### DESCRIPTION OF THE TASK
Return all of the following entries as written, but without the images.

### DATASET CONTENT

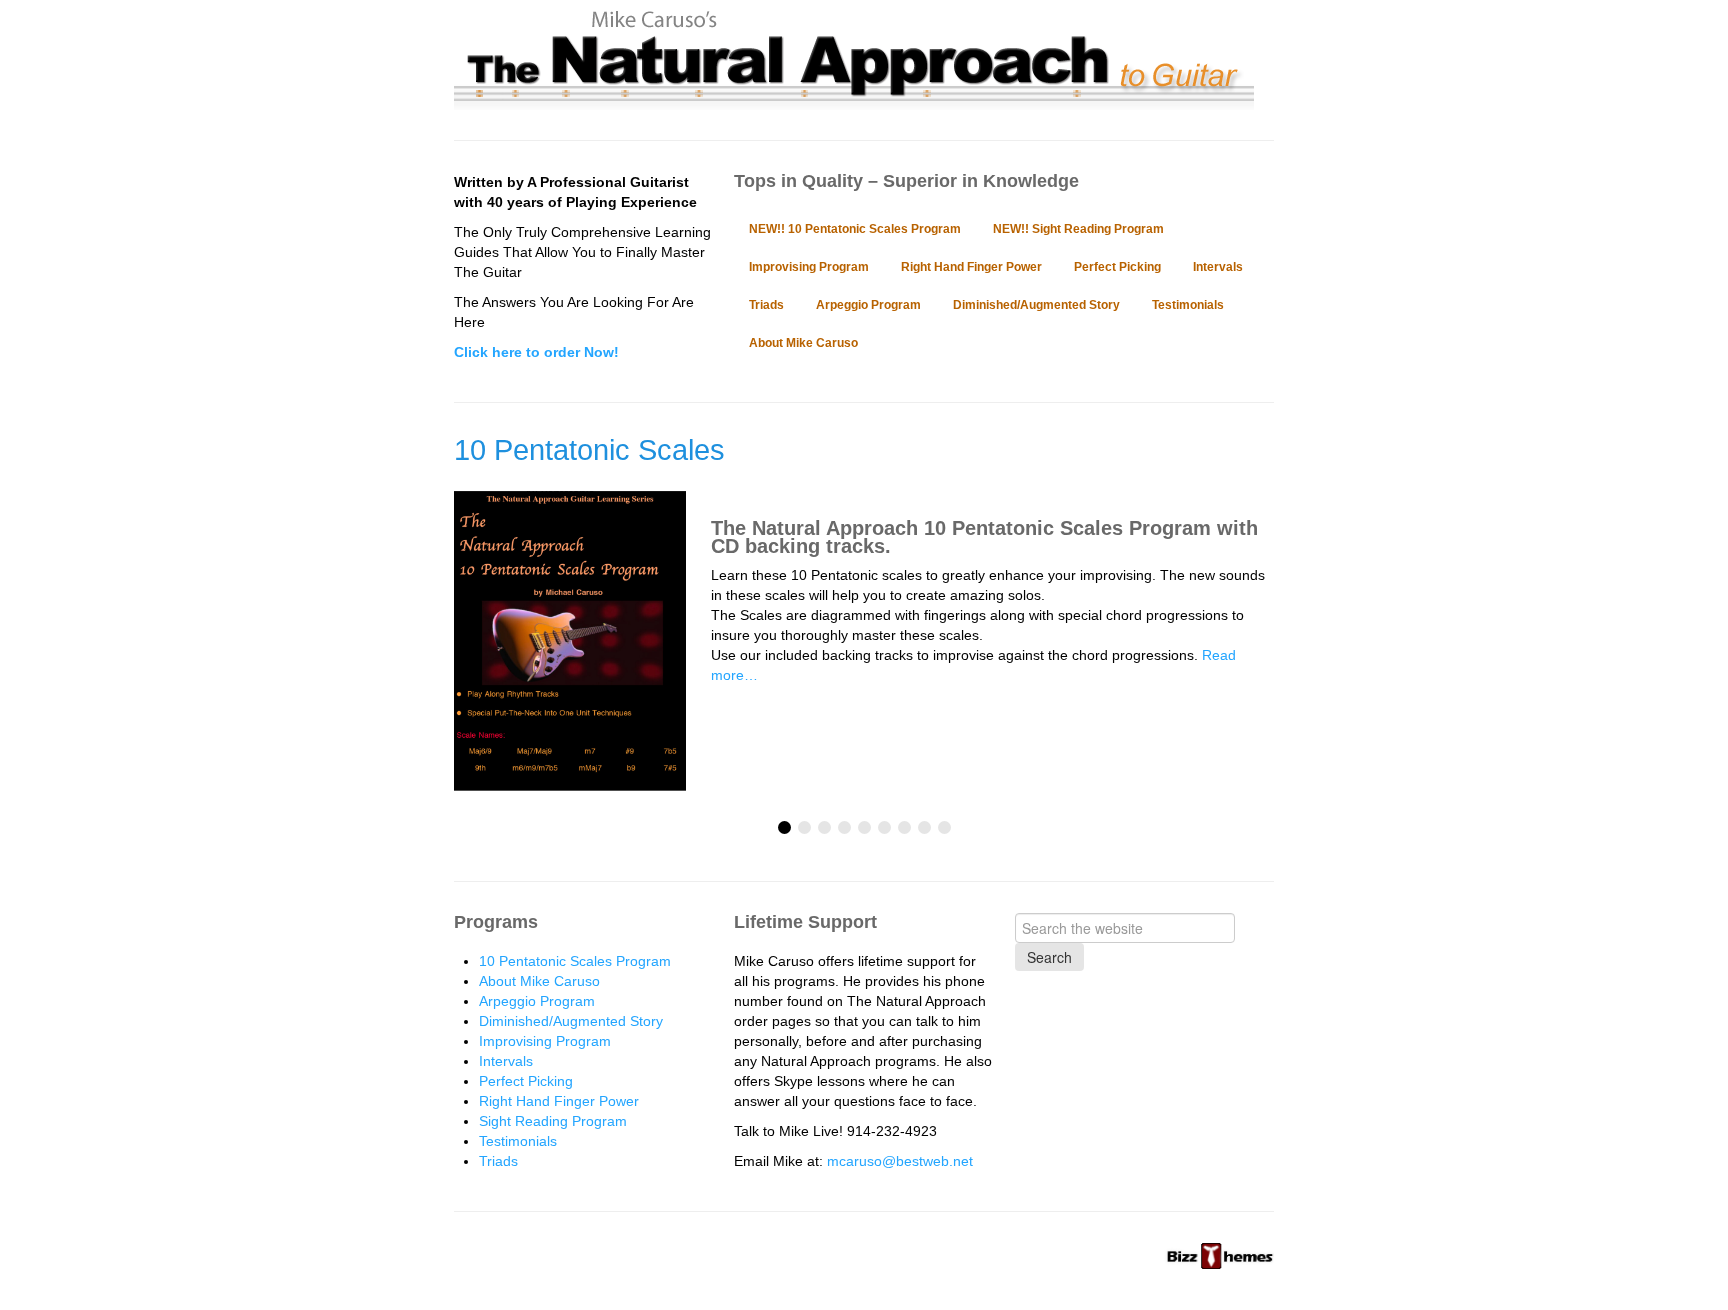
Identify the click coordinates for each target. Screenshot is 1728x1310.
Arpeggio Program (868, 305)
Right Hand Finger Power (971, 267)
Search (1049, 957)
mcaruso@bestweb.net (900, 1161)
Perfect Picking (1117, 267)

### ANSWER SECTION
Identify the click coordinates for each target. Screenshot is 1728x1310.
Arpeggio Program (868, 305)
Right Hand Finger Power (971, 267)
Search (1049, 957)
mcaruso@bestweb.net (900, 1161)
Perfect Picking (1117, 267)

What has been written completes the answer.